私たちも、他人の行動の「表面」だけを見て、「あの人は冷たい」「私を無視している」と勝手に決めつけ、心の中で「戦争の準備」をしてしまうことがないでしょうか。ある人がいつも無愛想に見えたのは、実は深い悲しみや体調不良を抱え、必死に耐えていたからだった、ということがあります。早合点して相手を裁く前に、直接顔を合わせ、愛をもって真意を確かめ合う「対話」の勇気を持つとき、私たちの共同体は悲しい分裂から守られるのです。
【新約】第二コリント 6章 の解説
第二コリント6章で、パウロは「神の恵みを無駄に受けないようにしてください。……見よ、今は恵みの時、今は救いの日です」と熱く訴えかけます。
そしてパウロは、自分がキリストの働き人として、どれほど極限の苦難を歩んできたかを語り始めます。鞭打たれ、投獄され、暴動に巻き込まれ、眠れず、飢え渇く日々。しかし、その過酷なリストの後に続くのは、人間の常識を完全に覆す、圧倒的な勝利と喜びの逆説(パラドックス)です。 「悲しんでいるようで、常に喜んでおり、貧しいようで、多くの人を富ませ、何も持たないようで、すべてのものを持っています。」
ある宣教師が、異国の貧しい村で奉仕をしていました。彼自身も病に倒れ、持っていたわずかな財産も底をつき、ボロボロの小屋で寝起きしていました。同情して訪ねてきた知人が「君はすべてを失ってしまって可哀想に」と声をかけると、宣教師は満面の笑みでこう答えました。「とんでもない!私は今日、苦しんでいた一人の村人に、キリストの永遠の命と希望を手渡すことができたんだ。あふれるばかりの神様の愛と恵みを手渡すことができる私は世界で一番の金持ちだよ」。

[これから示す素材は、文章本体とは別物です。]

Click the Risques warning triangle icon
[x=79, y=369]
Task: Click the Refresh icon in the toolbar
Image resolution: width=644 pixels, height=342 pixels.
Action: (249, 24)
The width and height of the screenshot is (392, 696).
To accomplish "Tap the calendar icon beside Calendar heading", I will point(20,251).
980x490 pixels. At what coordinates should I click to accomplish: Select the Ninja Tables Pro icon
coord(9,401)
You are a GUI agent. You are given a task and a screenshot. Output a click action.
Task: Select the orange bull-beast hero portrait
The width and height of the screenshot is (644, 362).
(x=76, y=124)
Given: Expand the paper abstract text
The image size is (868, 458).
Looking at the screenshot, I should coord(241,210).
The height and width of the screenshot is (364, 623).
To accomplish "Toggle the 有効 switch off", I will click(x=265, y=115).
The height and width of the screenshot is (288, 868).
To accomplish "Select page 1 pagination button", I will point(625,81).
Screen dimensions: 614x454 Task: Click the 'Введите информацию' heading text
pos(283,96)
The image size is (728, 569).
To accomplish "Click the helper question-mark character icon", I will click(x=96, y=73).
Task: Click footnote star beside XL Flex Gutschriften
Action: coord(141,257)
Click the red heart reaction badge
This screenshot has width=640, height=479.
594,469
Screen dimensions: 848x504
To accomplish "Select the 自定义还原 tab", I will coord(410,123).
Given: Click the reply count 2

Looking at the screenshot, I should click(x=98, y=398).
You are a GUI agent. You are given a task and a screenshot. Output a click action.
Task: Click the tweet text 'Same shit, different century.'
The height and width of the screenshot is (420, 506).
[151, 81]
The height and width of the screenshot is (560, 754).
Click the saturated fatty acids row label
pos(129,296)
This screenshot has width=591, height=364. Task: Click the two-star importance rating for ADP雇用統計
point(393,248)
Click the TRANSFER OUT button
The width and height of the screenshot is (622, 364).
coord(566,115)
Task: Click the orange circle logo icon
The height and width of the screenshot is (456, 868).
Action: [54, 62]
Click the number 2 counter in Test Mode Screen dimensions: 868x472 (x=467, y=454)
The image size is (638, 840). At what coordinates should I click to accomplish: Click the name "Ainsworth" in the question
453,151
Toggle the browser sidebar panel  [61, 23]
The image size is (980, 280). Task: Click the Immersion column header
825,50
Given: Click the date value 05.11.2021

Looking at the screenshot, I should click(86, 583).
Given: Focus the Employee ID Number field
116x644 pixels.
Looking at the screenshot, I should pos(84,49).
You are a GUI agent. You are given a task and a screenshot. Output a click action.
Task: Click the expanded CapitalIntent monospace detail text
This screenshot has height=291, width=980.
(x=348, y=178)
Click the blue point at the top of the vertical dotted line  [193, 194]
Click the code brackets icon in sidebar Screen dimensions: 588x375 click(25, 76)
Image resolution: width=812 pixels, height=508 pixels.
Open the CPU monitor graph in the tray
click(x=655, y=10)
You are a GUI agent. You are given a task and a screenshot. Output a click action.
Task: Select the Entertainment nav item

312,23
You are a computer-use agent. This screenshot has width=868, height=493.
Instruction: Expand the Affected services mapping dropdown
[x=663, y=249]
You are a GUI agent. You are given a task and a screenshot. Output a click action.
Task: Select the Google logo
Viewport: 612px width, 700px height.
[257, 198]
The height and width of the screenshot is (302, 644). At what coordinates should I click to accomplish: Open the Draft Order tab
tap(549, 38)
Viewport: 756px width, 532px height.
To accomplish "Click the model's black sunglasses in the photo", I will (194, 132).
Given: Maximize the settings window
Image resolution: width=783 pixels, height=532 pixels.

これこそが、キリストにある者の特権です。この世の通帳の残高が少なくても、人から華やかに称賛されなくても、私たちの中には宇宙を創造された神様の永遠のいのちという「最高の宝」が満ちあふれています。だからこそパウロは、「不信者と、つり合わないくびきを共にしてはいけません」と語ります。世間の価値観や不信仰という「重いわらじ」をもう一度履き直す必要はありません。あなたはすでに、キリストの十字架によって「すべてのものを持つ者」とされているからです。
今日の神様からの奨め
今日、もし誰かの言葉や行動に対して「どうしてあんなことをするのだろう」と心が波立つなら、勝手に裁く前に、ヨシュアたちのように「愛と思いやりを持って」直接相手の心に耳を傾けてみてください。きっとそこに、誤解の霧が晴れる恵みが待っています。
また、今日という一日は、神様があなたにプレゼントしてくださった「恵みの時」です。「私には何もない」と自分の手の中を見てつぶやく代わりに、天を見上げて「私はキリストにあって、すでにすべてのものを持っている!」と喜びを宣言して歩み出す、輝かしい一日となりますように。